Burberry Prorsum: So many shows. So little news. So why isn’t Christopher Bailey the toast of Milan? One can argue reasonably against the merits of powerhouse basics on the runway, and Milan sprouts new designers about as often as Giorgio Armani shows real pants. Burberry Prorsum bucks the trend, an honest-to-goodness fashion collection from a top commercial firm, the work of a still-young designer with something to say that’s neither redundant nor dull, yet plenty wearable. Bailey came to Burberry intent on merging two disparate elements of Brit style — old-house spiffiness and young-hipster élan. Suffice it to say, the union is thriving. For fall, it played like a dream — which, ironically, may be the reason Bailey’s work doesn’t incite more frenzy. Unlike his onetime boss, Tom Ford, whose wow factor is woefully in absentia this season, Bailey’s strength in his work lies in subtlety, girlish but antipriss, street smart sans aggression. He celebrates the pop Sixties overtly but avoids retro camp like a bad trip. So, while he saluted Ossie Clark and David Bailey and offered molto meters of dusty-toned homage to William Morris (even curtaining the courtyard of his venue in an ocher print), he did it with an unprecious footing in the here-and-now.

Bailey’s Brit “It” girl works her wiles via a quite specific mix: flower-child dresses (the show’s biggest news in prints and pleated velvet); skirts in lightened-up but veddy proper English tweeds; layered shirts, sweaters and pom-pom scarves; an urchin’s nod to nautical; a newsboy cap perched to casual perfection. A limited look, yes, and young to boot. But when the ship sails on the baby-doll frock, as for every woman it must, the collection stays happily in port. 

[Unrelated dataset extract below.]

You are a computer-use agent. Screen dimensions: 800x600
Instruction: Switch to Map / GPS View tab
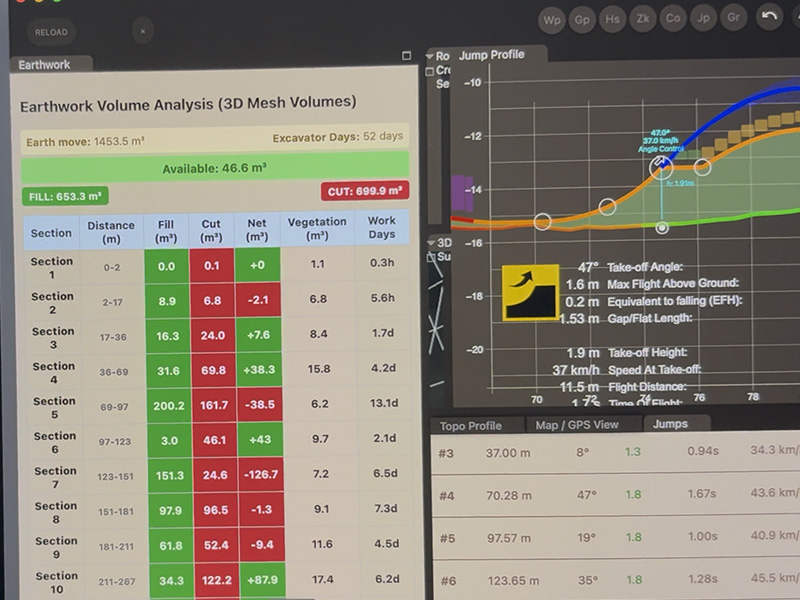pyautogui.click(x=576, y=425)
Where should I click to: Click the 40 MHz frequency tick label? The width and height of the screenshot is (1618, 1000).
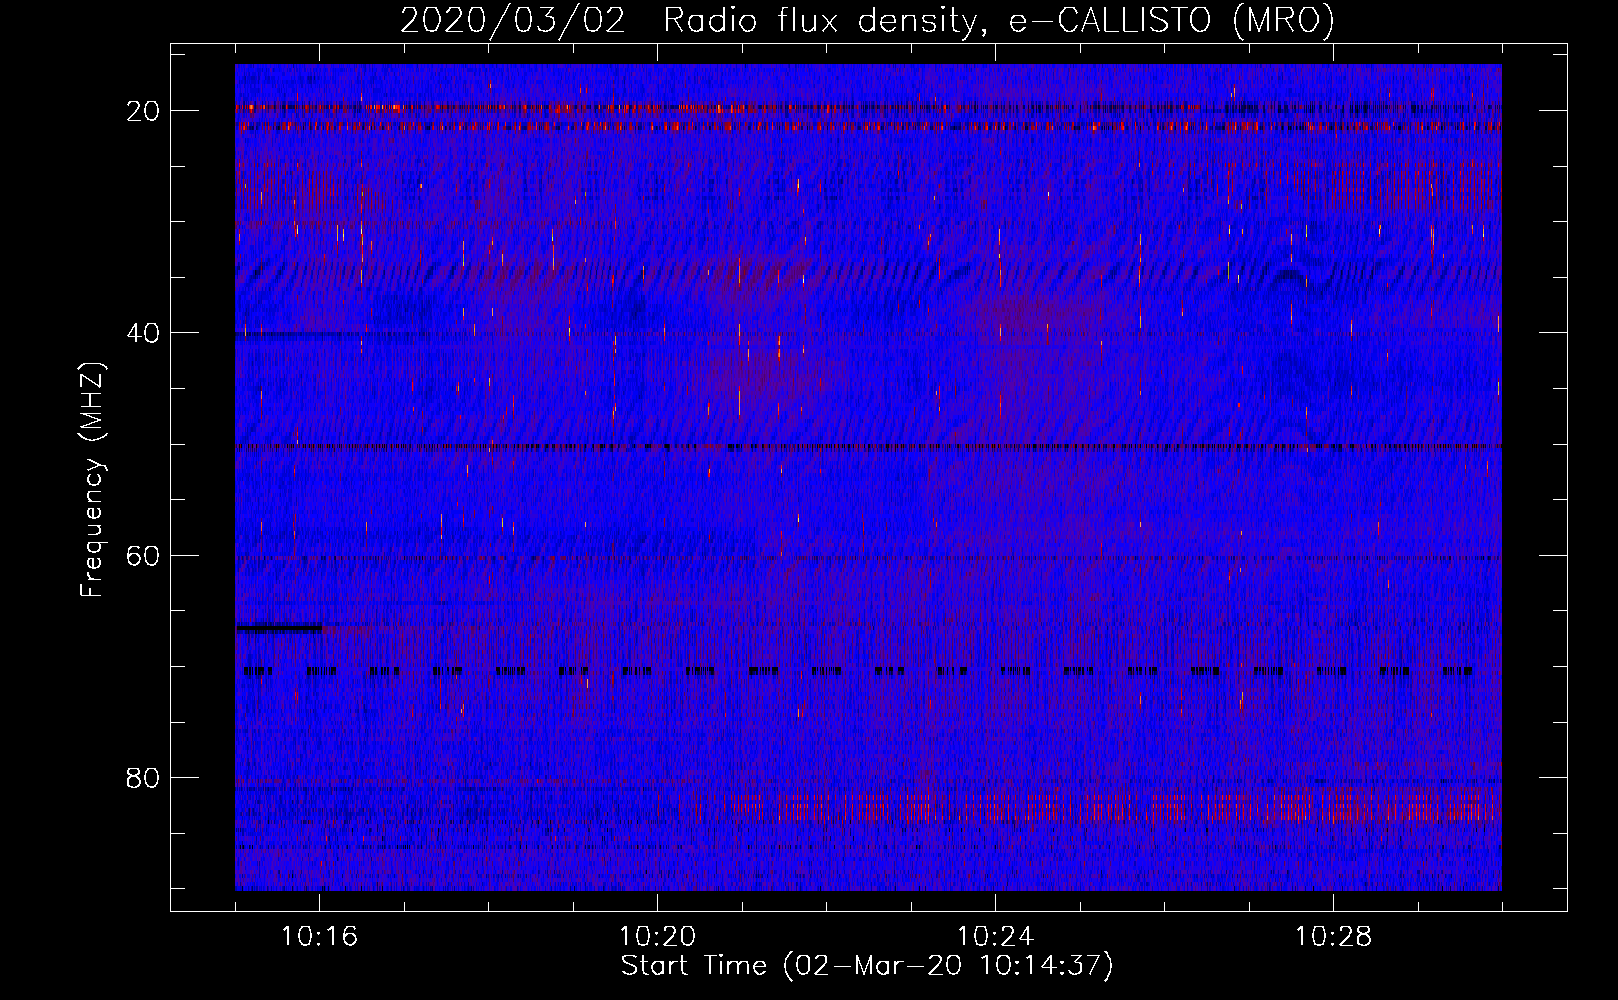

Appropriate currency — perhaps the toughest challenge of the powerhouse fashion contingent. Despite his youth-culture motif, Bailey delivered much more than a cute runway romp at odds with his house’s retail reality. Women of multiple generations who approach Burberry with very different mind-sets can break out the plastic with equal confidence, as many of these clothes are ageless: trenchcoats with kilt-like pleating in back; an admiral’s coat hemmed with a wide satin band; a dark cardigan with a printed flounce at the wrist. It’s a lineup to thrill fashion-lovers young and then-some, and one that solidifies Bailey’s spot among the top tier of designers showing in Milan — an elite group, indeed.